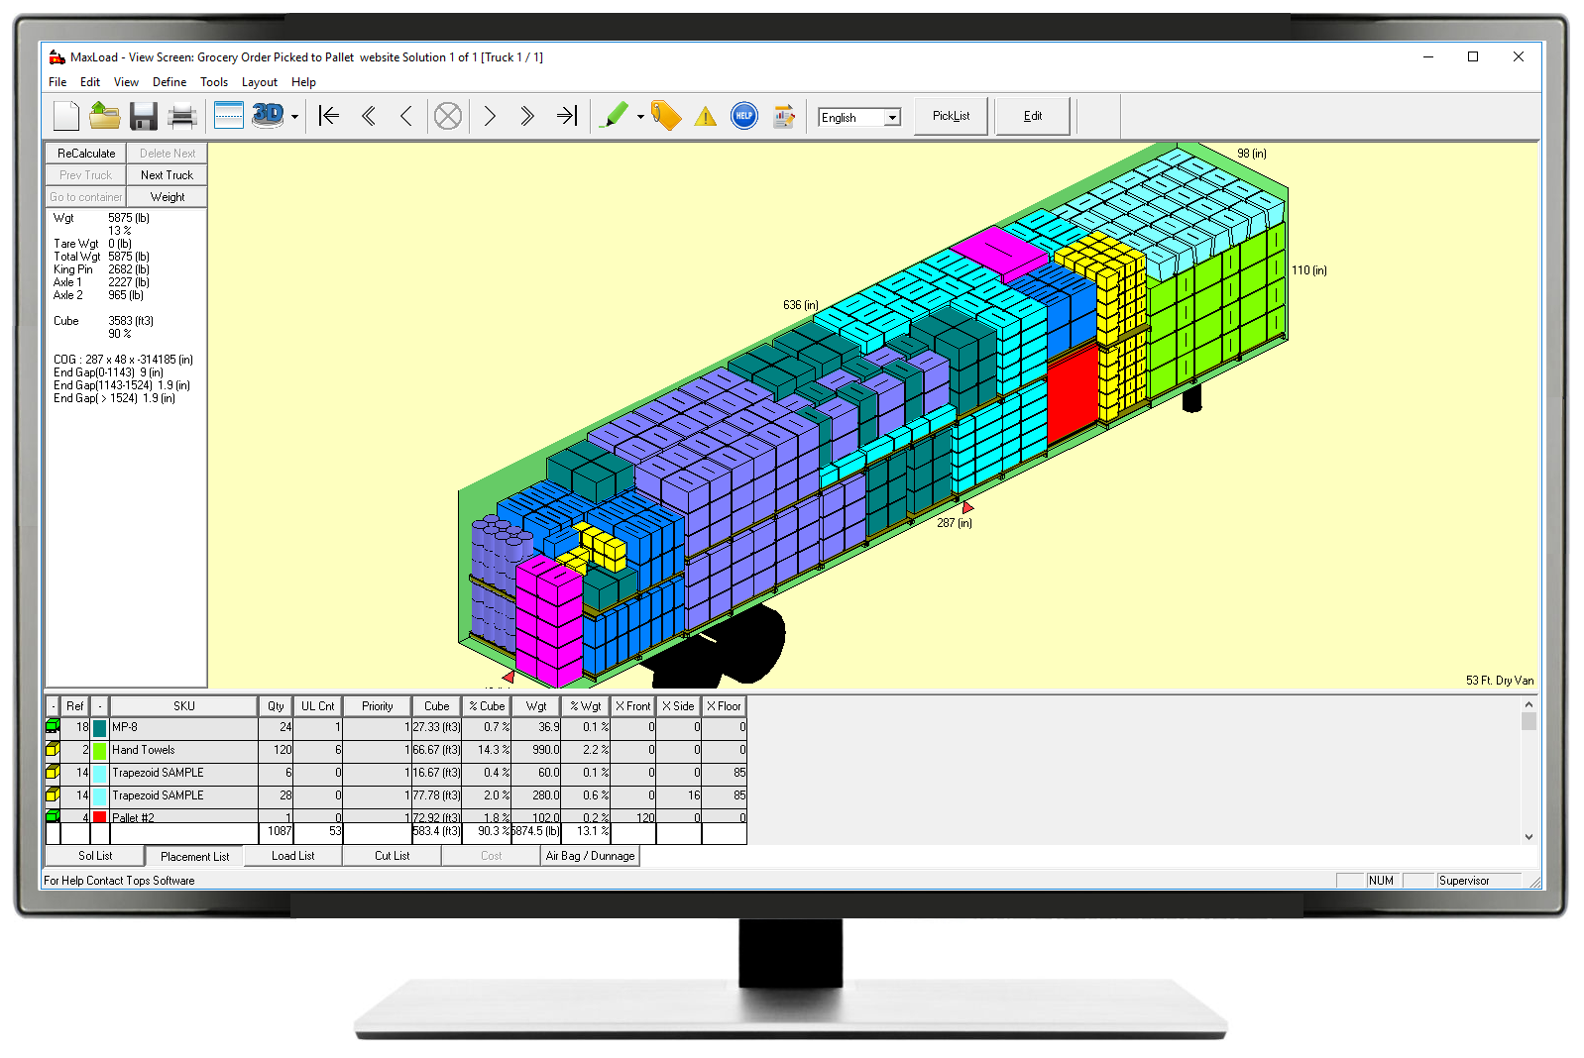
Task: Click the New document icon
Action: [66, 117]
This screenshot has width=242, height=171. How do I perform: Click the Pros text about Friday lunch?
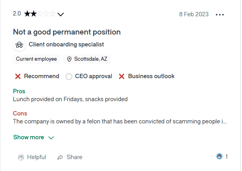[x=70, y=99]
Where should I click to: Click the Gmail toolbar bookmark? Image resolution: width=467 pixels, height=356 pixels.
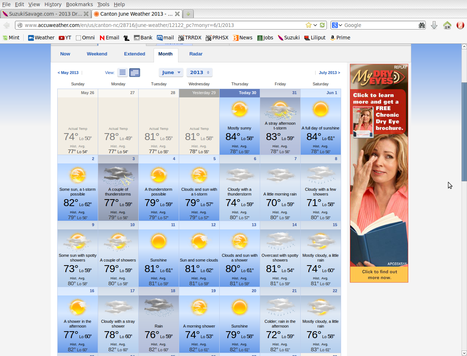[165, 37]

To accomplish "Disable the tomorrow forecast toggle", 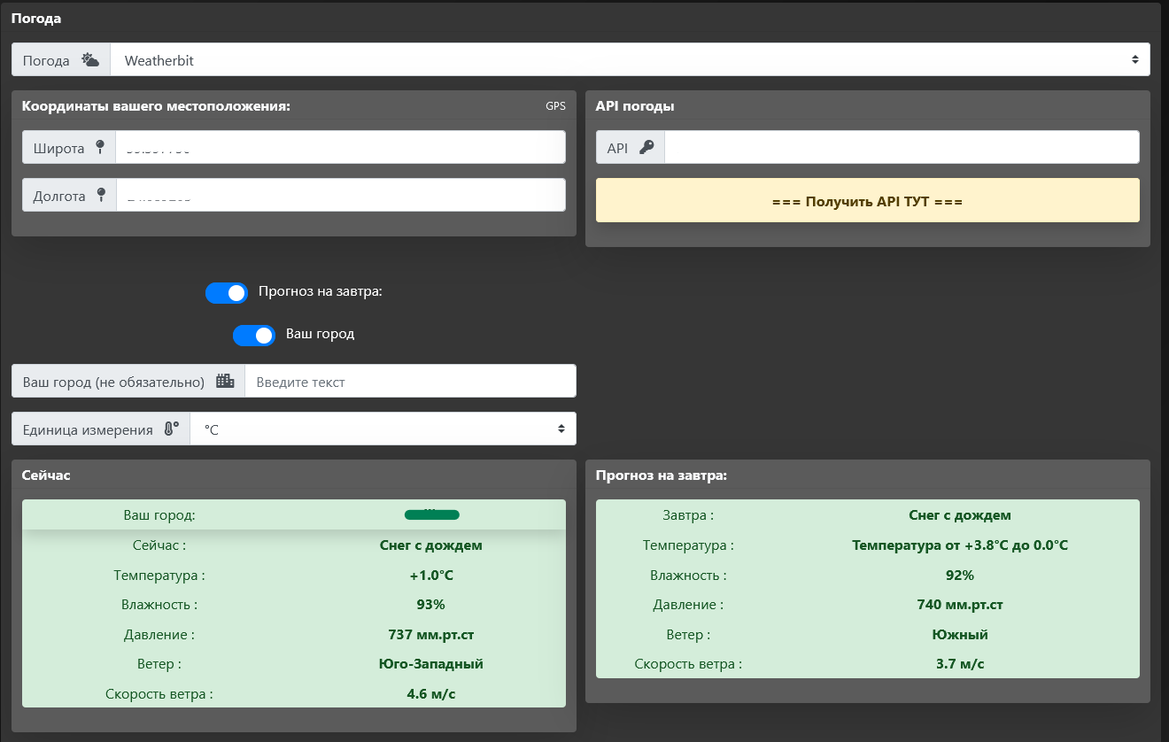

--

- [WORK TO DO] Put everything above, from the line containing "This screenshot has" down to the last line, into a JSON list of strings with one string per line, skipping blank lines. Leave the pictures out.

- [EXERCISE RESPONSE]
[
  "This screenshot has width=242, height=171. How do I perform: Click the Pros text about Friday lunch?",
  "[x=70, y=99]",
  "Where should I click to: Click the Gmail toolbar bookmark? Image resolution: width=467 pixels, height=356 pixels.",
  "[165, 37]",
  "To accomplish \"Disable the tomorrow forecast toggle\", "
]